GIVEN ENTRIES:
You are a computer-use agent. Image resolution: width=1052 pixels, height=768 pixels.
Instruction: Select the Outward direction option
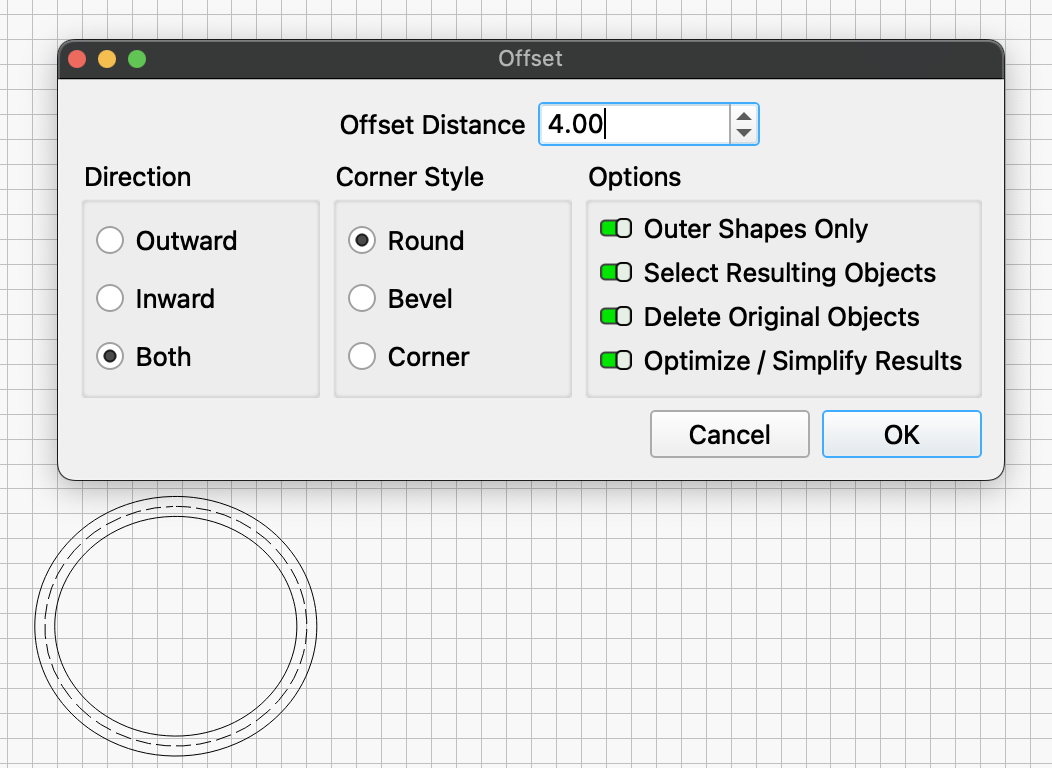(110, 241)
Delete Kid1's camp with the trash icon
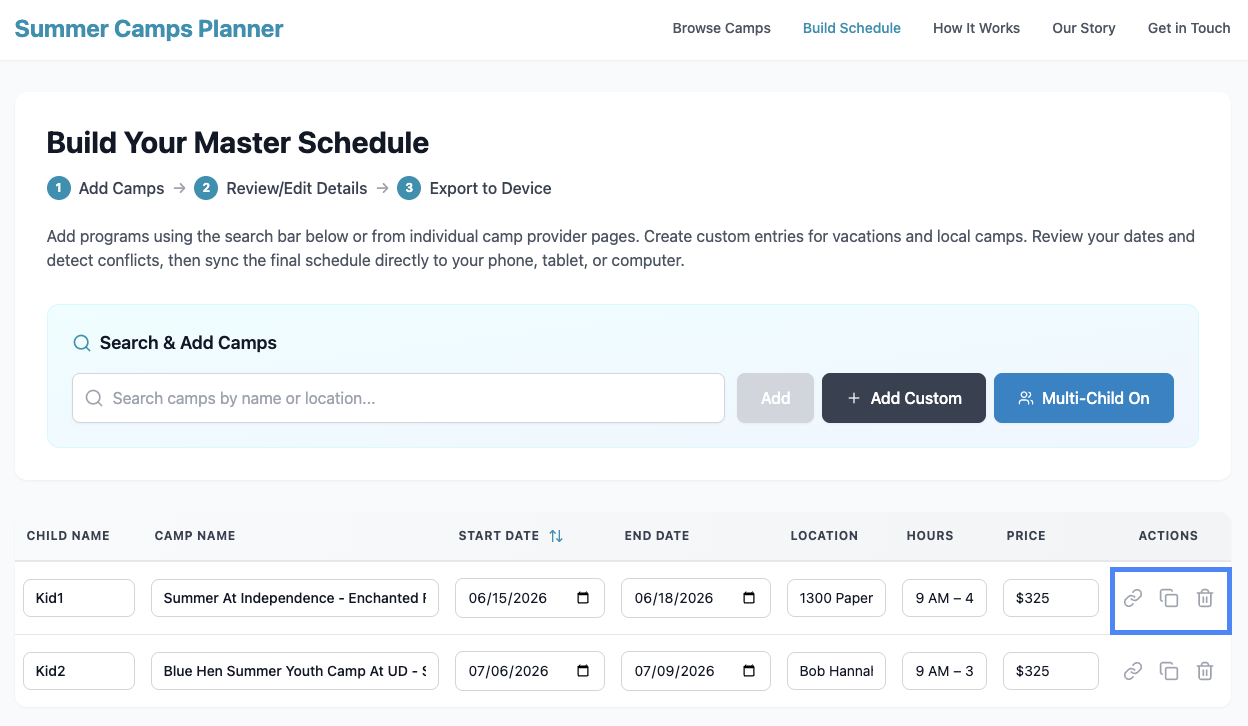 [x=1205, y=598]
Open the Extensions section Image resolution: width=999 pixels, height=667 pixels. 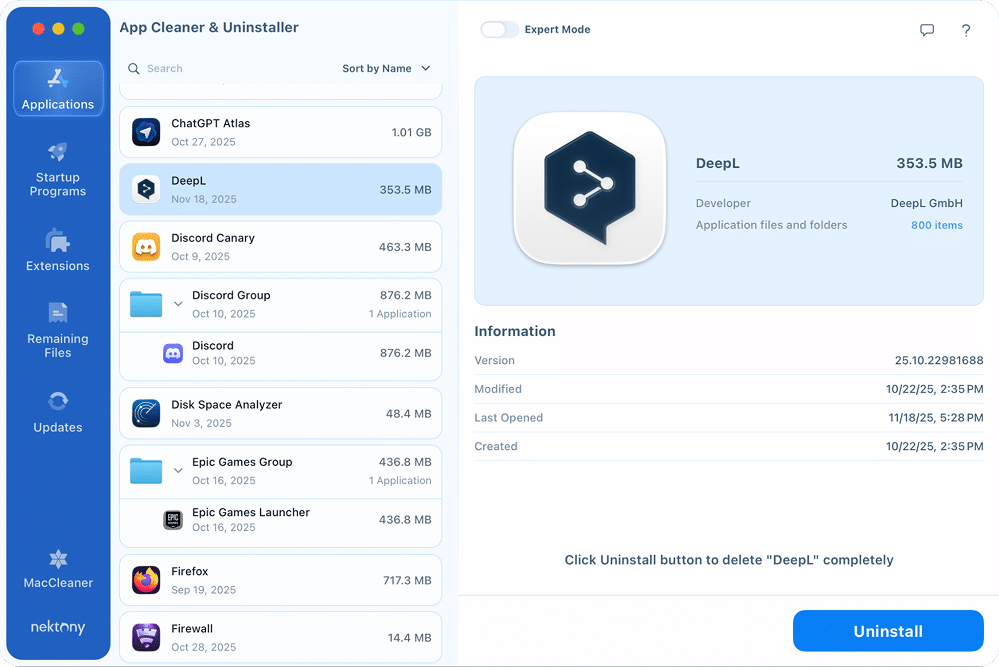tap(57, 249)
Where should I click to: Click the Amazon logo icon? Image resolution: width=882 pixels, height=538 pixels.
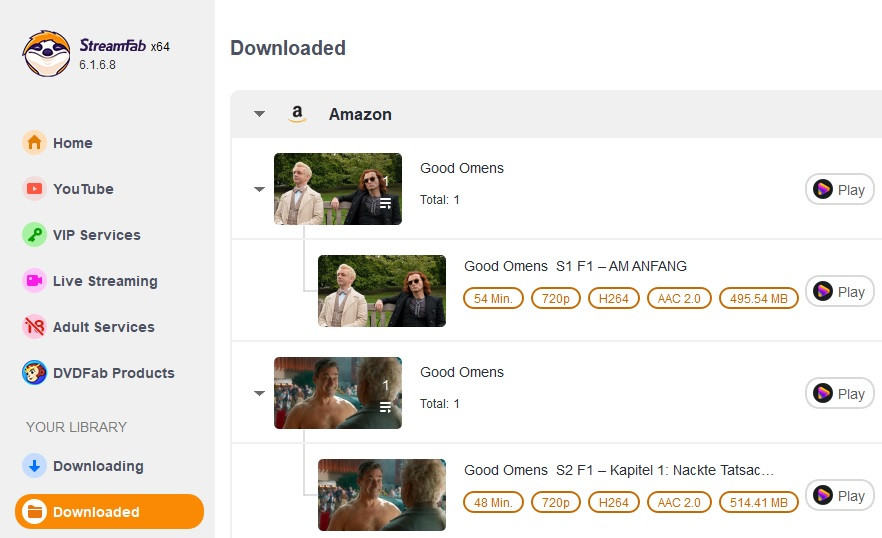click(296, 114)
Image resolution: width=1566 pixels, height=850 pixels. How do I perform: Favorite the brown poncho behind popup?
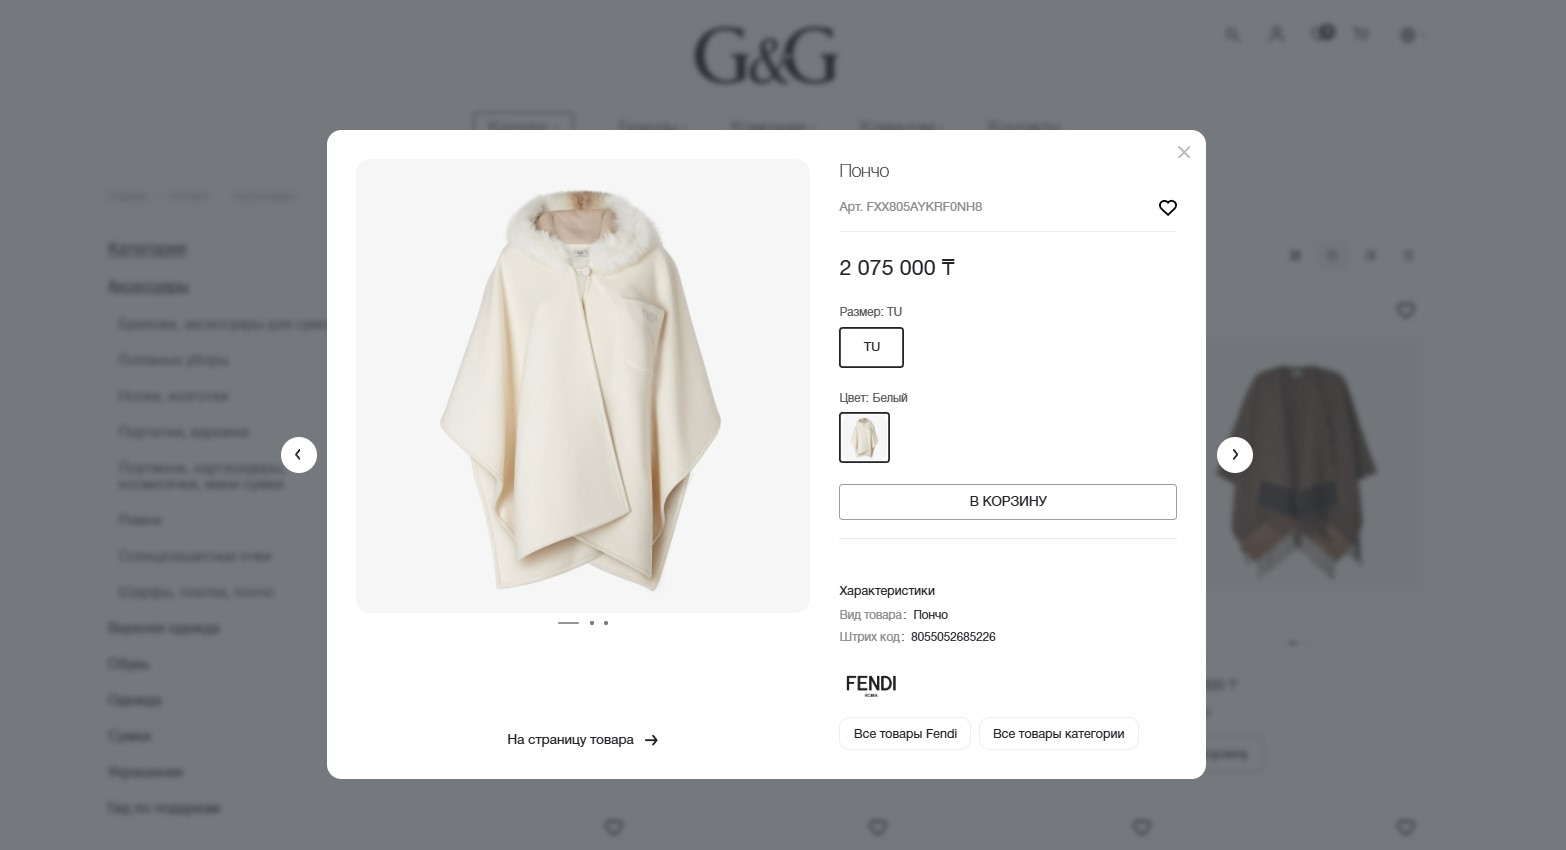click(1405, 311)
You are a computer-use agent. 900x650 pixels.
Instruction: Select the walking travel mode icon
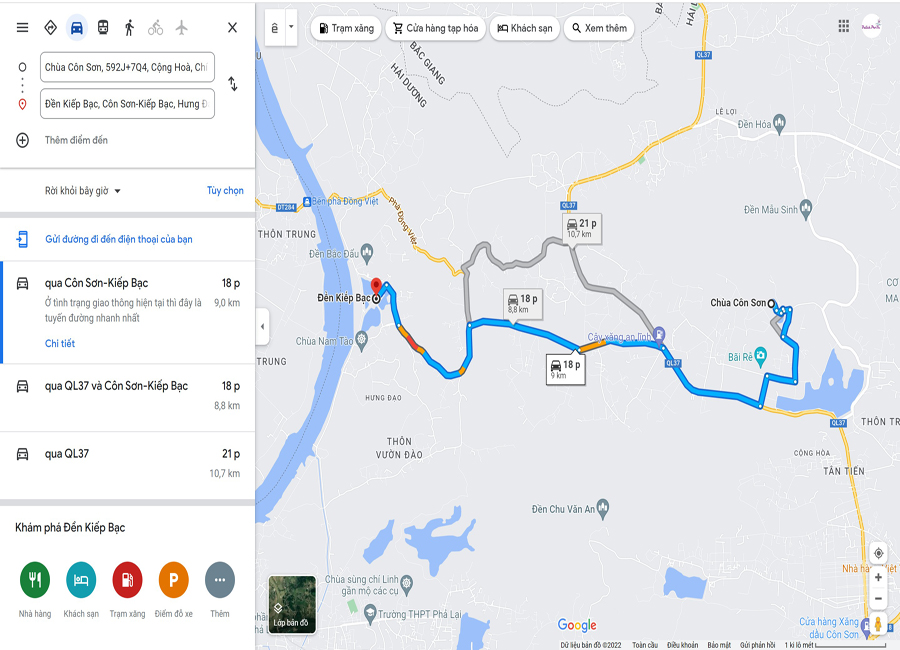tap(129, 28)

EXERCISE DIRECTIONS: Extract exactly the lines from the one containing "Instruction: Select the walking" through the last line of the records above, both included, and leave out the pictures.

PROBLEM SOLUTION:
Instruction: Select the walking travel mode icon
tap(129, 28)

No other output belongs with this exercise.